How to identify and map agricultural fields using high-resolution satellite imagery?
The development of AI and agricultural technologies in general has enabled farmers and policy makers to monitor their fields online with satellite imagery. But how would one develop an AI algorithm if the data on the crops you are interested in is not available? There are two ways to do this: either to use existing out-of-the box algorithms and fine-tune them on your specific crop or to develop a new algorithm from scratch. However, for both of these tasks you will need to prepare a database that has some fields of the crop you are interested in, in the region you are interested in.
We have extensive experience in crop mapping, crop type mapping and boundary delineation tasks using Sentinel-2 satellite imagery (1). We are sharing our experience on data preparation in our new paper “Methodological approaches to identifying and mapping fields of specific crops on a basis of high-resolution satellite images using phenological, geographic, and regional statistical information”. In this paper, we describe advanced techniques for crop mapping using satellite data and qualitative information. These approaches involve interpreting features in satellite images together with cartographic, statistical, and climatic data. The study focuses on data collection and mapping of three specific crops: lavender, almond, and barley, and relies on various sources of information for crop detection, including satellite image characteristics, regional statistical data detailing crop areas, and phenological information. We share the datasets for these crops that we have assembled online: https://zenodo.org/records/10675289 .

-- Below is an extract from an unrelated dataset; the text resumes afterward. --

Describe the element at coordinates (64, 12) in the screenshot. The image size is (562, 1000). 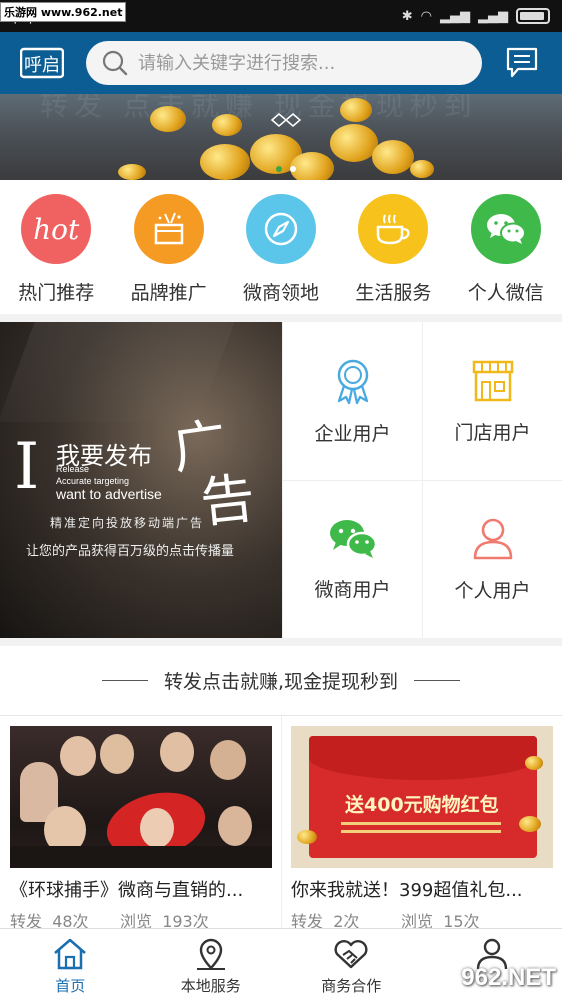
I see `watermark-top: 乐游网 www.962.net` at that location.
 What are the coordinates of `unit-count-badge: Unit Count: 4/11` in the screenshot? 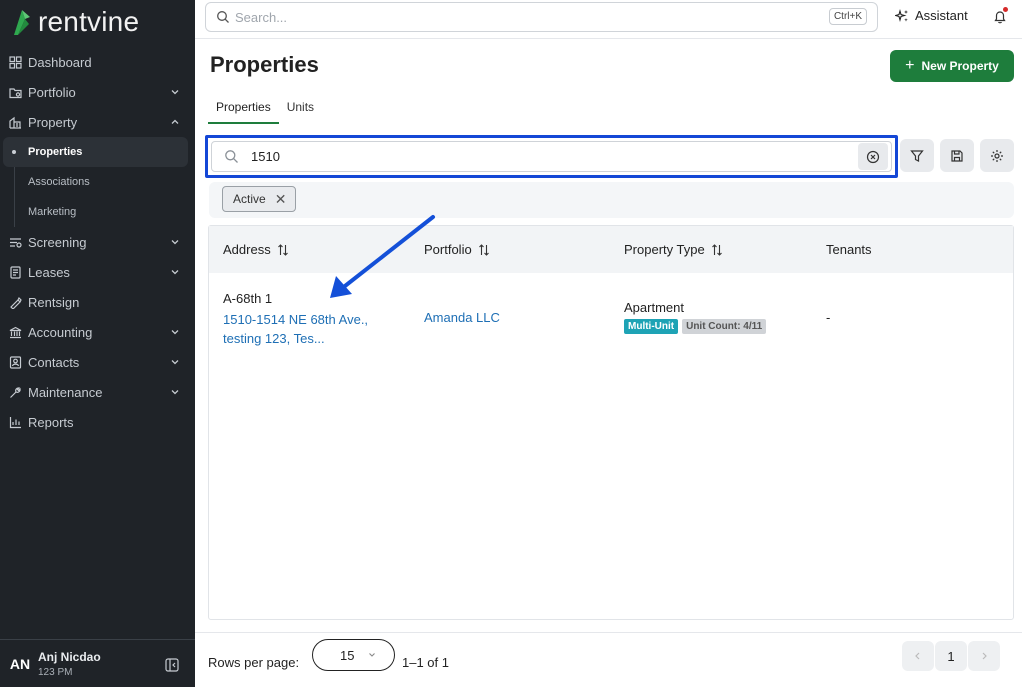 It's located at (724, 326).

In addition to agricultural crops, we are already actively using the proposed method to detect vineyards, provide regional vineyard detection scans for grower associations globally and identify a range of other horticultural objects. Ultimately, we aim to apply and test our approaches across all the world's most important agricultural regions and we will be releasing step-by-step instructions on how to prepare the data and to run these algorithms soon!
Figure 1. (a) Lavender field, Provence, France. Photo: Anton Gvozdikov, Google Earth, (b) lavender fields (dark-gray colour), Provence, France. Google Earth. 03.05.2016, (c) lavender fields (purple colour), Provence, France. Sentinel-2 image, true colours. 03.07.2020.
Additionally, we test several state-of-the-art semantic segmentation methods to assess the suitability of the proposed method for gathering data for advanced AI algorithms (the code for the best model is available on github: https://github.com/burantiar/EDS_segmentation). The data and methodology, presented in this paper, can be used for a variety of tasks, such as collecting fine-grained data for training small and medium-scale ML models, including all types of semantic segmentation tasks, and for fine-tuning large geospatial foundation models.
In future work, we will explore how to use this data with foundation models to fine-tune their performance on our data.
Read the full paper by our Head of GIS Alexey Unagaev via the following link: https://doi.org/10.1017/eds.2024.23
(1) Crop mapping involves binary classification of each pixel as either crop or non-crop. Crop type mapping requires multi-class classification or one-versus-all binary classification. Field boundary delineation involves detecting only field boundaries for agricultural fields or different vegetation types.